Autre habitude intrigante, les pics peuvent aussi se nourrir de sève qu’ils lèchent au printemps. Pour cela, ils creusent des trous et sirotent la précieuse liqueur !
M.Bartoli et P.Legrand (2005) rapportent les propos de Clergeau et Chefson (1988) dans leur article, qui décrivent ce comportement :
« Le Pic épeiche est fortement attiré par la résine et la sève sucrée riche en acides aminés. […] Sur certains troncs, il trace des lignes horizontales de trous qu’il revient visiter journellement. Il lèche la sève qui s’écoule de ces perforations profondes et ingère les nombreux petits insectes qui s’y sont englués. Ces couronnes de perforation, qui deviennent à terme de véritables anneaux, par réaction de l’arbre, ressemblent tout à fait à la collecte de la résine effectuée par l’homme. Un même arbre peut être exploité pendant plusieurs années et les bourrelets de cicatrisation sont d’autant plus importants que l’arbre est attaqué depuis longtemps. Le Pic épeiche exploite non seulement les conifères, mais aussi le Tilleul, le Hêtre, et même le Chêne ou le Charme ».

Quand on voit l’abondance d’habitats et de nourriture potentielles pour les pics, on imagine d’énormes quantités de pics dans la réserve stricte.
Or, il n’en est rien.



En effet, malgré l’apparente hospitalité des lieux, les densités d’oiseaux sont relativement faibles (Tomialojc, et al. 1984, Wesolowski et al. 2003).
Ce phénomène, difficile à expliquer, semble provenir du fait que la diversité des prédateurs est elle aussi élevée, au même titre que la diversité en espèces d’oiseaux. La mortalité des couvées serait donc élevée et empêcherait d’obtenir une densité élevée d’oiseaux.

A cette pression s’ajoute la relative faible surface de la réserve stricte, qui ne permet pas de fiabiliser les populations.
En effet, les zones gérées en périphérie de la réserve stricte ont des conséquences néfastes sur les habitats de pics, et si ces pics ne parviennent pas à nicher dans la zone gérée, à moyen terme ces espèces disparaîtront aussi de la réserve stricte, selon le Parc national.
A titre d’exemple, le Pic à dos blanc (Dendrocopos leucotos) a vu sa fréquence d’apparition diminuer de 2/3 entre 1991 et 2005 dans la forêt exploitée. (Czeszczewik et Walankiewicz, 2006).

Ces observations questionnent en profondeur la philosophie des espaces protégés proposée par Falinski (ancien directeur de la station de recherche Bialowieza), au sein de laquelle on garderait des zones exclusivement dédiées à la protection et d'autres exclusivement dédiées à la production de bois pour alimenter l'industrie.

[Données de repérage sur captures d'écran]
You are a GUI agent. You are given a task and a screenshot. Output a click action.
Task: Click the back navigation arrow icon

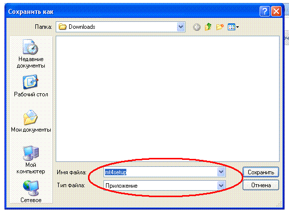pyautogui.click(x=196, y=27)
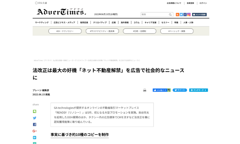Click the ツイート button
240x144 pixels.
pyautogui.click(x=180, y=90)
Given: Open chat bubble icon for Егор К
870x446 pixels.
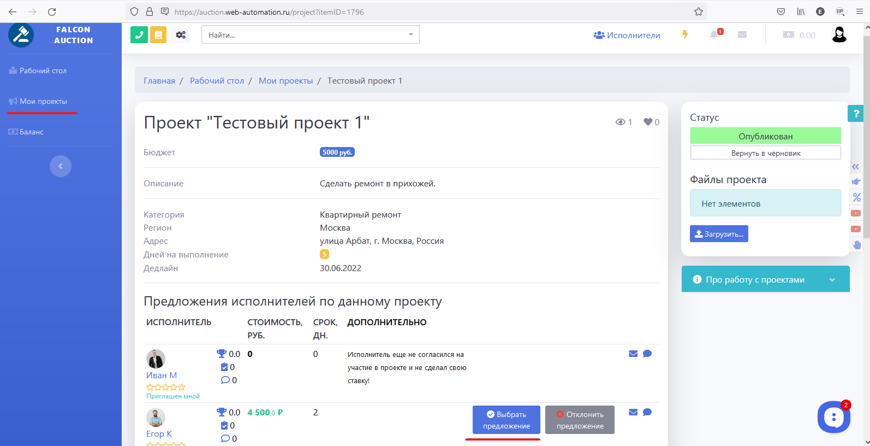Looking at the screenshot, I should [647, 412].
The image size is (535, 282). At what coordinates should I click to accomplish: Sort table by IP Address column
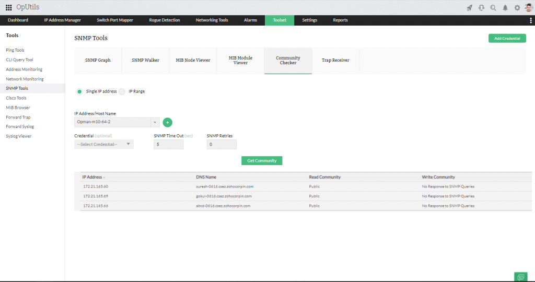92,177
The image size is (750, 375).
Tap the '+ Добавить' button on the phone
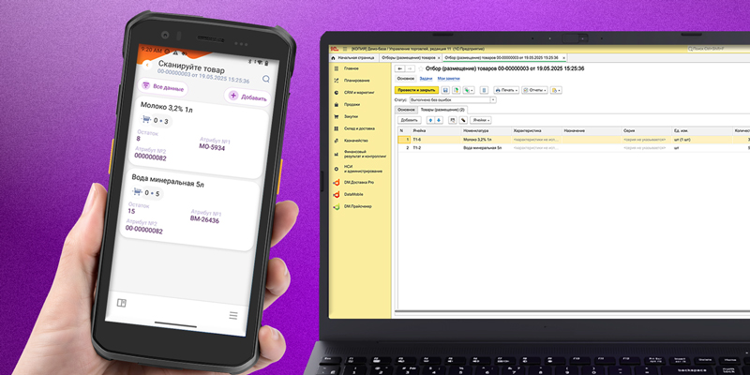pos(248,97)
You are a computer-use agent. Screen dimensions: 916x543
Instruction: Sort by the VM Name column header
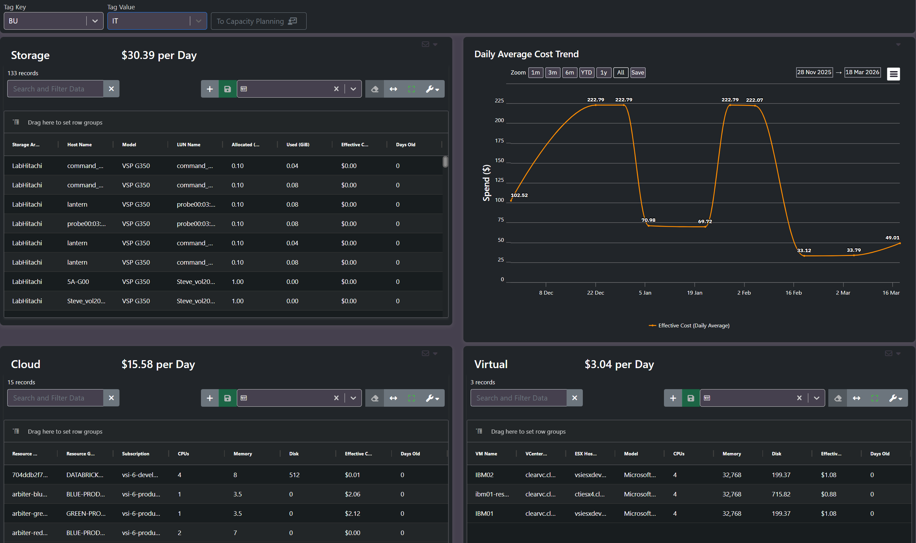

(Liste des consignes)
(1) Ces affirmations sont-elles conformes au texte sur les pics ? Pour chacune, répondez par oui ou par non et citez mot pour mot les mots du texte qui tranchent.
(a) Le Pic épeiche se nourrit uniquement sur les conifères.
(b) Dans la réserve stricte, les oiseaux sont présents en très forte densité.
(c) Dans la forêt exploitée, le Pic à dos blanc apparaît deux tiers moins souvent en 2005 qu'en 1991.
(2) Recopiez mot pour mot le passage du texte sur les pics compris entre « En effet, malgré » et « le Parc national. », ces mots inclus.

(Solutions des exercices)
(1)
(a) Non : « Le Pic épeiche exploite non seulement les conifères, mais aussi le Tilleul, le Hêtre, et même le Chêne ou le Charme ».
(b) Non : « les densités d’oiseaux sont relativement faibles ».
(c) Oui : « le Pic à dos blanc (Dendrocopos leucotos) a vu sa fréquence d’apparition diminuer de 2/3 entre 1991 et 2005 dans la forêt exploitée ».

(2)
En effet, malgré l’apparente hospitalité des lieux, les densités d’oiseaux sont relativement faibles (Tomialojc, et al. 1984, Wesolowski et al. 2003).
Ce phénomène, difficile à expliquer, semble provenir du fait que la diversité des prédateurs est elle aussi élevée, au même titre que la diversité en espèces d’oiseaux. La mortalité des couvées serait donc élevée et empêcherait d’obtenir une densité élevée d’oiseaux.

A cette pression s’ajoute la relative faible surface de la réserve stricte, qui ne permet pas de fiabiliser les populations.
En effet, les zones gérées en périphérie de la réserve stricte ont des conséquences néfastes sur les habitats de pics, et si ces pics ne parviennent pas à nicher dans la zone gérée, à moyen terme ces espèces disparaîtront aussi de la réserve stricte, selon le Parc national.